(EXERCISE GOAL): Reproduce the entries below verbatim, from the line containing "Apply subscript formatting" through the line containing "pos(759,129)", and nothing else.
— begin —
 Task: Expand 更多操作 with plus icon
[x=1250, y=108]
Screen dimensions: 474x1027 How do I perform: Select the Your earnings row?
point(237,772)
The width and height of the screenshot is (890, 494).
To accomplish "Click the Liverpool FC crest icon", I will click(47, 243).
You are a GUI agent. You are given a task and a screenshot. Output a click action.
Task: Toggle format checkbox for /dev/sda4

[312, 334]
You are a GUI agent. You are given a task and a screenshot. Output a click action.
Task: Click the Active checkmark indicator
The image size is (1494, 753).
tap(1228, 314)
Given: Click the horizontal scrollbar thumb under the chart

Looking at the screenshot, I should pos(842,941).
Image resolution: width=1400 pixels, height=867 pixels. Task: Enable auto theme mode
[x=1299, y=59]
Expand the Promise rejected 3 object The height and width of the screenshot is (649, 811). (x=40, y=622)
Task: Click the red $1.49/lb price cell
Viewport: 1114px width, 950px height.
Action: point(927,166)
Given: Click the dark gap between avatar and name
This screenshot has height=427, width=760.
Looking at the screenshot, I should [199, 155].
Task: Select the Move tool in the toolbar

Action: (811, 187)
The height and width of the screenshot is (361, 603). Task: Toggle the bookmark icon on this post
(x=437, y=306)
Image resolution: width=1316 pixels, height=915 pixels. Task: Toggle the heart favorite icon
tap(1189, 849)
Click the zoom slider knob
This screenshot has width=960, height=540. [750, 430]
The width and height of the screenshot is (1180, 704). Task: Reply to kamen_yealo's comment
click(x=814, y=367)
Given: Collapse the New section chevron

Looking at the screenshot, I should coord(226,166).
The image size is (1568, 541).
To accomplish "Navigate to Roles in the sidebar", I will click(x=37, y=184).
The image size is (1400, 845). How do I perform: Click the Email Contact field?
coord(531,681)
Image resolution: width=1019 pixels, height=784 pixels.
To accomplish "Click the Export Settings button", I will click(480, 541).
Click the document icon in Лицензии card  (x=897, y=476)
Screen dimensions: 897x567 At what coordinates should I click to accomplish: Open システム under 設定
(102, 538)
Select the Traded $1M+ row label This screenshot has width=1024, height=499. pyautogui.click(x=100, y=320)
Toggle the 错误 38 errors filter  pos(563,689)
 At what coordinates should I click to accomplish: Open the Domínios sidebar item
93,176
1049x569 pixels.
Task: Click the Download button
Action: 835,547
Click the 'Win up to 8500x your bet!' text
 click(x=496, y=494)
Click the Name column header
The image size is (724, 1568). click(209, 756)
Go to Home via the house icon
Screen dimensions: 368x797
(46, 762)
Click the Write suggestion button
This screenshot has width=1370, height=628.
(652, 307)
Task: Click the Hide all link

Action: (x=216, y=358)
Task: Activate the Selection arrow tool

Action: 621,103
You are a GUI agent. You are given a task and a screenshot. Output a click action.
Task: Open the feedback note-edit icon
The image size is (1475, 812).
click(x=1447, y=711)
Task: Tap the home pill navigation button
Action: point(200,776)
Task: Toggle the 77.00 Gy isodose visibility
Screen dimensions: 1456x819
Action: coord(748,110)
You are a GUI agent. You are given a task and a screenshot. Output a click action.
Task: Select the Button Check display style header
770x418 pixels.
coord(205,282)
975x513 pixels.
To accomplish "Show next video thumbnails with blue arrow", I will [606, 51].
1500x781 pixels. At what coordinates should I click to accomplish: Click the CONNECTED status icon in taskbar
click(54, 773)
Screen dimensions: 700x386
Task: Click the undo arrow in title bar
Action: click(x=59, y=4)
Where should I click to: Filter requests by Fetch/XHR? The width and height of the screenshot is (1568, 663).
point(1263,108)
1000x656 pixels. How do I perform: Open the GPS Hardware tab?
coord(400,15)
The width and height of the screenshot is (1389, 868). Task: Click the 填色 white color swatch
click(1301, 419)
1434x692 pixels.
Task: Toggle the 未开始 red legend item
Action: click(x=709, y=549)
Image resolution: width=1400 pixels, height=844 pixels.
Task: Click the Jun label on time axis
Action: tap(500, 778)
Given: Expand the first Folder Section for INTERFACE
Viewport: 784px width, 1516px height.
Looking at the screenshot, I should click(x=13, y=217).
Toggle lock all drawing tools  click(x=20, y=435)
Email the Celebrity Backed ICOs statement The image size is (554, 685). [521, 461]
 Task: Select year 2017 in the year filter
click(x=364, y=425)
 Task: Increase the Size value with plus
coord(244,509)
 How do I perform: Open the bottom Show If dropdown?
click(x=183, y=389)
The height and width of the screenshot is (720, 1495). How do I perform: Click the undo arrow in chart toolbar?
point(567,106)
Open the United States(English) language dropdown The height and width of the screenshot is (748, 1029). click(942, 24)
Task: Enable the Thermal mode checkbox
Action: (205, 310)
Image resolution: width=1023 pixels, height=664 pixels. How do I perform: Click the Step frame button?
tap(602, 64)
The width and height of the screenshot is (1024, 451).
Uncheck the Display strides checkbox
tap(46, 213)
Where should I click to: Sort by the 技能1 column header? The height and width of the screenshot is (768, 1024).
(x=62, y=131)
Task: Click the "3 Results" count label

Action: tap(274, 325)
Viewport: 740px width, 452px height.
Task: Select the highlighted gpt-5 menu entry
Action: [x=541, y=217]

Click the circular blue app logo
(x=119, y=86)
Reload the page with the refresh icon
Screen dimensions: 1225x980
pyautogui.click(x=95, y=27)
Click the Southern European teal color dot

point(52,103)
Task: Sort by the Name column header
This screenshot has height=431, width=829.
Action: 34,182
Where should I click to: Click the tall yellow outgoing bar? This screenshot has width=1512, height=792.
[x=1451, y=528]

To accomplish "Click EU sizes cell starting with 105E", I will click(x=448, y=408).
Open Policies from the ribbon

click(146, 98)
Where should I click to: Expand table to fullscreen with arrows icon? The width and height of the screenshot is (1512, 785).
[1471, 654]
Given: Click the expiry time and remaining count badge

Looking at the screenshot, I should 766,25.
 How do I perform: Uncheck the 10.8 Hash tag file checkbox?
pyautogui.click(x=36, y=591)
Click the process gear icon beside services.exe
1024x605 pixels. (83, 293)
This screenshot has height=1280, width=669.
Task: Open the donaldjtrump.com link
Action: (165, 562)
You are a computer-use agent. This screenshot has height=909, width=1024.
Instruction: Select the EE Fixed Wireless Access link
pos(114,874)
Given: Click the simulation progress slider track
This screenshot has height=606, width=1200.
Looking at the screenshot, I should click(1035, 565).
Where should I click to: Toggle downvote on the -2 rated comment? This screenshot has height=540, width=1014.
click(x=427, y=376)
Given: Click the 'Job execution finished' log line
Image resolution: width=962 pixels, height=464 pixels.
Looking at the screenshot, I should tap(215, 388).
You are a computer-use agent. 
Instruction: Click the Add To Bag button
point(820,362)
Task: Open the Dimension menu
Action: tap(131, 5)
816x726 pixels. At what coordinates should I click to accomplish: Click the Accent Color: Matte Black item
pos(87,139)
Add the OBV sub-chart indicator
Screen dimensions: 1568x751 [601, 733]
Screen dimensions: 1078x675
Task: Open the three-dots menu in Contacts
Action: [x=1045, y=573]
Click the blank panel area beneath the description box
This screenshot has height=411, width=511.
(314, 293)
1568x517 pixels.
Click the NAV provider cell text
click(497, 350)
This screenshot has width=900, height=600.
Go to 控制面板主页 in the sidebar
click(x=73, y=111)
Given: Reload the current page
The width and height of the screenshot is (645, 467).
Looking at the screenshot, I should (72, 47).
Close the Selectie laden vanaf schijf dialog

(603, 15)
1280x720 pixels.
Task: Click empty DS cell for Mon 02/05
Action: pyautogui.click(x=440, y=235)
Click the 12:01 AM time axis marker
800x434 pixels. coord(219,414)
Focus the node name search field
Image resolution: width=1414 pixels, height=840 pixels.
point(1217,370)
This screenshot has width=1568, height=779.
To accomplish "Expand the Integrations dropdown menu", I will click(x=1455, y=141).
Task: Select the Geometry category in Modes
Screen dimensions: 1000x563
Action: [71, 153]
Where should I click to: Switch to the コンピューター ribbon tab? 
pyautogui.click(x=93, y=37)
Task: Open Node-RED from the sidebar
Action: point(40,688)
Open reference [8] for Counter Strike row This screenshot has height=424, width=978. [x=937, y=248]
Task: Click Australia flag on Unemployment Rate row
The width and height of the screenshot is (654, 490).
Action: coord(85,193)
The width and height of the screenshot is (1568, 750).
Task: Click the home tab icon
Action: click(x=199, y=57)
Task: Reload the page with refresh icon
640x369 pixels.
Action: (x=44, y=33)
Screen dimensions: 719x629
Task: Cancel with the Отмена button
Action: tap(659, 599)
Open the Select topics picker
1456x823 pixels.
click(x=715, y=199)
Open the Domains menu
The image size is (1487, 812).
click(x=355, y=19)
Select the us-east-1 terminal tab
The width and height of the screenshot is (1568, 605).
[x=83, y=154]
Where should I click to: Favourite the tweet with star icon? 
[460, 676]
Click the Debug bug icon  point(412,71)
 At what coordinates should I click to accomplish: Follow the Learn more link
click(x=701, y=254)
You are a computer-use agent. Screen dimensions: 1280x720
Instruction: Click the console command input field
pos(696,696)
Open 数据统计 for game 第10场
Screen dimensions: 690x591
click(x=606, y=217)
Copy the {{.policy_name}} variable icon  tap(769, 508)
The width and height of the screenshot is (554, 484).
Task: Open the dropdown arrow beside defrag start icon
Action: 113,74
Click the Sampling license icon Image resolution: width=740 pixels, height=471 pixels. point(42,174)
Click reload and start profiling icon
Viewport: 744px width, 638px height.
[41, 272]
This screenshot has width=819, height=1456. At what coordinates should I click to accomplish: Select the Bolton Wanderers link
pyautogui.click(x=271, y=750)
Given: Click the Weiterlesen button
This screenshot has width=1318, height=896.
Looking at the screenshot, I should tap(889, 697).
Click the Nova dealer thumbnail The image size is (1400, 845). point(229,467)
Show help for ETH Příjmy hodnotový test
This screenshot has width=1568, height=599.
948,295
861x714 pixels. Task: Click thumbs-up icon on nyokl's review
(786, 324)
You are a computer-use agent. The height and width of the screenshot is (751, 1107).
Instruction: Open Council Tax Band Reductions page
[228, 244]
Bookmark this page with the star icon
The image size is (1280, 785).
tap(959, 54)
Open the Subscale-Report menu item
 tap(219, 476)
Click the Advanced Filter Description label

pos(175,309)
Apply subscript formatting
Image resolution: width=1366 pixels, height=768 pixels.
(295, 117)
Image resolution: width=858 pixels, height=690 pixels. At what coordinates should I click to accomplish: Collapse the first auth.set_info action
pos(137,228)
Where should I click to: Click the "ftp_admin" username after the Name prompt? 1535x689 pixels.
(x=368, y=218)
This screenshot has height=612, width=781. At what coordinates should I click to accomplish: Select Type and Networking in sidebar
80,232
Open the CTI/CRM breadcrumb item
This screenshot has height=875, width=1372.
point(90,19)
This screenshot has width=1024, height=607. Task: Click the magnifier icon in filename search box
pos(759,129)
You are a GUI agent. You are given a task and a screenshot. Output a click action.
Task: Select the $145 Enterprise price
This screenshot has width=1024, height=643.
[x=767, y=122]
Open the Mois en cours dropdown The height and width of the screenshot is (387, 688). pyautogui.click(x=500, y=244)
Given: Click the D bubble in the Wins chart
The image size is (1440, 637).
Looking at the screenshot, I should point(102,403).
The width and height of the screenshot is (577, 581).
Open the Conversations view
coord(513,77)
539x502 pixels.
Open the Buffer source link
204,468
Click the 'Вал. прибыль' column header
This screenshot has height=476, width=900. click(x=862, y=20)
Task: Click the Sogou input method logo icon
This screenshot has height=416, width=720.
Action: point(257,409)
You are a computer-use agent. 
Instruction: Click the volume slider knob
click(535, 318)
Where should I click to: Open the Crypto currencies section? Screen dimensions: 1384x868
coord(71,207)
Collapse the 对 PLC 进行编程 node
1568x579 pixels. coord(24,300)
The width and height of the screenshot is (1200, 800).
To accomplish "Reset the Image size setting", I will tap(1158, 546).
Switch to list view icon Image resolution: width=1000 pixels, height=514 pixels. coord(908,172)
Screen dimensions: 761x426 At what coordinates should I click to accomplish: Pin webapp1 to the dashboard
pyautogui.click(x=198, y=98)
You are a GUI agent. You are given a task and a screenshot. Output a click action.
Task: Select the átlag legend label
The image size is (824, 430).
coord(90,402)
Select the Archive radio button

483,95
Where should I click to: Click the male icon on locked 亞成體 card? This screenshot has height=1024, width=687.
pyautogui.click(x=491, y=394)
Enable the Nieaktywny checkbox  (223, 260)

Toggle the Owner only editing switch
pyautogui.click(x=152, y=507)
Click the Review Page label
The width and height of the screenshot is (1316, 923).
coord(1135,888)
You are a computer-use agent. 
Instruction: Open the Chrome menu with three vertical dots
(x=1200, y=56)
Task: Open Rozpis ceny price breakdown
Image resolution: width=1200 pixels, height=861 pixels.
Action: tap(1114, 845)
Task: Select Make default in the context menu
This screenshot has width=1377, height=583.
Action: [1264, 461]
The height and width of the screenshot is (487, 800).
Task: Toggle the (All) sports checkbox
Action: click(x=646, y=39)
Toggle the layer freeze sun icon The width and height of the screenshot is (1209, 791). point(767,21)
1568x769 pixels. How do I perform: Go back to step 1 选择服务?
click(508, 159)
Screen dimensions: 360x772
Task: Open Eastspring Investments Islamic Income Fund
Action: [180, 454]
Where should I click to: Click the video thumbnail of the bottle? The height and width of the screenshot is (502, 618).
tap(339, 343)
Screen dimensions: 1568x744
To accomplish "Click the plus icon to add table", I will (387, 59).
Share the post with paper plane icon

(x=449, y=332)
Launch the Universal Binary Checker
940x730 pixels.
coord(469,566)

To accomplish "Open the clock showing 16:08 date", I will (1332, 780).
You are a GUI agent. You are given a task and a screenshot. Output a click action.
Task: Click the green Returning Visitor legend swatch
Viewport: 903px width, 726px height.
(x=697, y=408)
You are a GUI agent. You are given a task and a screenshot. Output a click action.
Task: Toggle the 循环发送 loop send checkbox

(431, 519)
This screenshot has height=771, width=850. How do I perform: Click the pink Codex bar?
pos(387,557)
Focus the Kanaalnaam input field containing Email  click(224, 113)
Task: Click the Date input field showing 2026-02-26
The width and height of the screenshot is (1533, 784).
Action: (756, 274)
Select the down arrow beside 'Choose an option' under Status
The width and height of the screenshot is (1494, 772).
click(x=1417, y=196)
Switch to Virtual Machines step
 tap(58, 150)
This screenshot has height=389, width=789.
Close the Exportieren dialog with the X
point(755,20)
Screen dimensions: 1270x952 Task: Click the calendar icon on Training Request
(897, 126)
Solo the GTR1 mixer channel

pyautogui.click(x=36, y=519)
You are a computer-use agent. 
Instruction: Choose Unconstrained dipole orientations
— end —
(RESULT OF THE TASK):
Apply subscript formatting
Image resolution: width=1366 pixels, height=768 pixels.
(295, 117)
Image resolution: width=858 pixels, height=690 pixels. At what coordinates should I click to accomplish: Collapse the first auth.set_info action
pos(137,228)
Where should I click to: Click the "ftp_admin" username after the Name prompt? 1535x689 pixels.
(x=368, y=218)
This screenshot has height=612, width=781. At what coordinates should I click to accomplish: Select Type and Networking in sidebar
80,232
Open the CTI/CRM breadcrumb item
This screenshot has height=875, width=1372.
point(90,19)
This screenshot has width=1024, height=607. Task: Click the magnifier icon in filename search box
pos(759,129)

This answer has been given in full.